Dental issues can often happen without any warning. They may vary greatly in how severe they are and how urgently they need to be treated. Knowing whether it is something that can wait until your next routine appointment, or if it is something that needs immediate attention isn’t always that simple. Not seeking emergency treatment when needed can create a risk of long-term damage, persistent discomfort, and/or potential tooth loss. Also, emergency out-of-hours care can often be very expensive, and a waste of money if not needed.


So, what constitutes a dental emergency? Broadly, anything that could cause significant pain and discomfort, lead to tooth loss, or something that causes persistent bleeding.
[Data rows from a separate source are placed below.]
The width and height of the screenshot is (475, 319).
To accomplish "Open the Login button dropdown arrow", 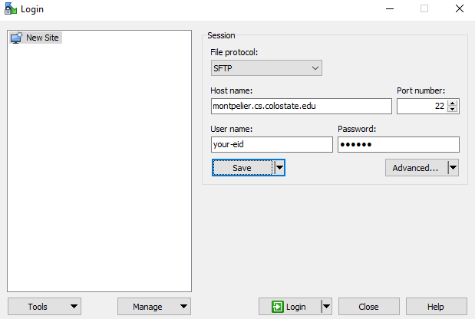I will click(x=326, y=307).
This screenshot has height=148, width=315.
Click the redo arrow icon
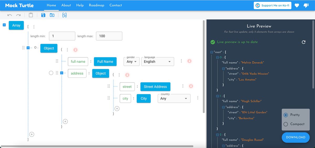[18, 15]
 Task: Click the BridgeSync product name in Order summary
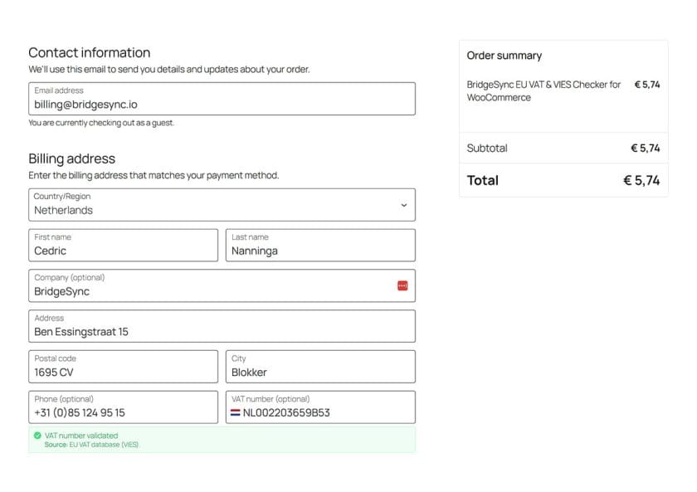[x=543, y=90]
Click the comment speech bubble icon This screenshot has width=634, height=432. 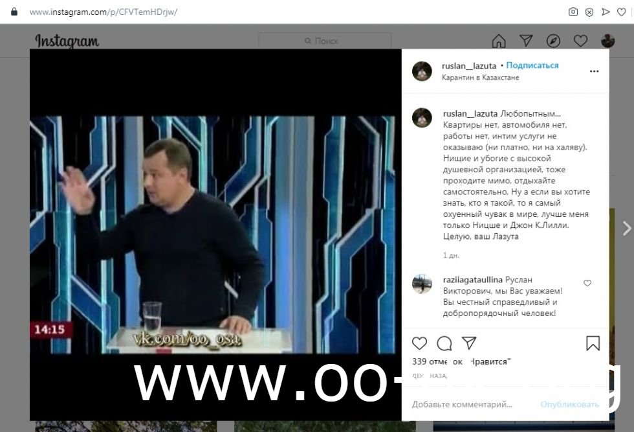point(444,344)
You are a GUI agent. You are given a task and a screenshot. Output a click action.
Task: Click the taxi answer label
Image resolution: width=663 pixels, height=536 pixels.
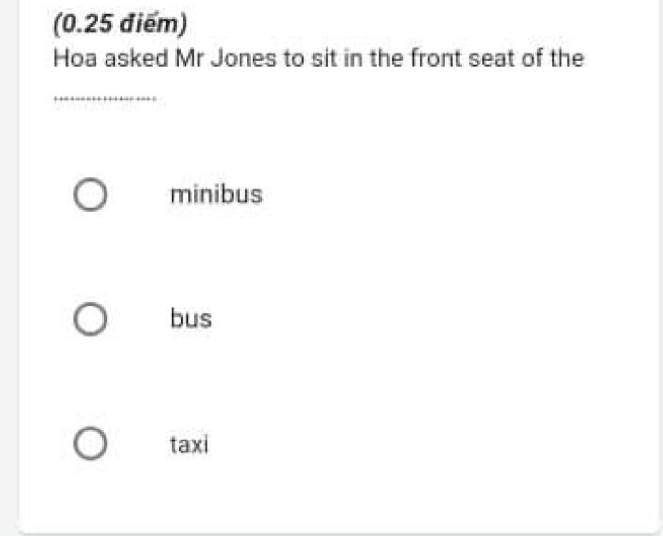(189, 445)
Types of Common Dental Emergencies


While this is not an exhaustive list, it identifies the most common dental emergencies that somebody may experience.


Dental Abscess

A dental abscess is a very common problem, which can appear suddenly and cause significant pain. What people don’t often realize, is that it is a potentially severe situation because of the potential for infection to spread throughout the body. The symptoms to look out for are above and beyond those of a normal toothache and include temperature/fever, sensitivity to hot and cold on the teeth, swelling of the gums, neck and lymph gland pain/tenderness, a horrible taste in the mouth, and persistent tooth pain. It is critically important to seek emergency dental treatment as soon as possible to treat the abscessed tooth, relieve symptoms, and prevent further problems.


Cracked or Chipped Tooth

While minor damage to a tooth is very common, usually a result of trauma or chewing something hard which causes an existing weakness to “give out”, any chips/cracks should see the patient seeking emergency treatment to prevent further damage, infection, or potential tooth loss. Until treatment has been completed, simple pain relief medications and the use of a cold compress can help relieve the discomfort.


Persistent Bleeding

Just like other parts of our body, our mouth is full of tiny blood vessels, and sometimes whether there is a dental trauma or damage to the gums, oral bleeding is something that can occur. If this remains persistent and does not stop on its own, it is important to see a dentist who can establish the underlying cause of the problem and stop the bleeding.


Extreme Tooth Pain

Anyone who has suffered from a prolonged, extreme toothache that is not relieved by simple pain medications or cold compress will confirm just how debilitating and excruciating the problem can be. When an extreme toothache occurs, seek emergency dental treatment as soon as possible. Your dentist can prescribe stronger, effective pain relief, and they will be able to identify the root cause of the pain, treat the problem, and see an end to the suffering extreme toothache causes.


Knocked-Out Tooth

One of the most common dental emergencies seen by dentists, children, and people playing contact sports are particularly prone to suffer from a knocked-out tooth. Surprisingly, even a small amount of trauma to the face/mouth can cause a tooth to be knocked out. If the tooth has come out whole with the root still attached, if possible, position the tooth back in the socket as it may be able to be saved. If this is not possible, place the tooth in a glass of milk or water and seek prompt emergency dental treatment. If the tooth is broken or partially broken, seek emergency treatment right away to minimize the risk of infection and get pain relief.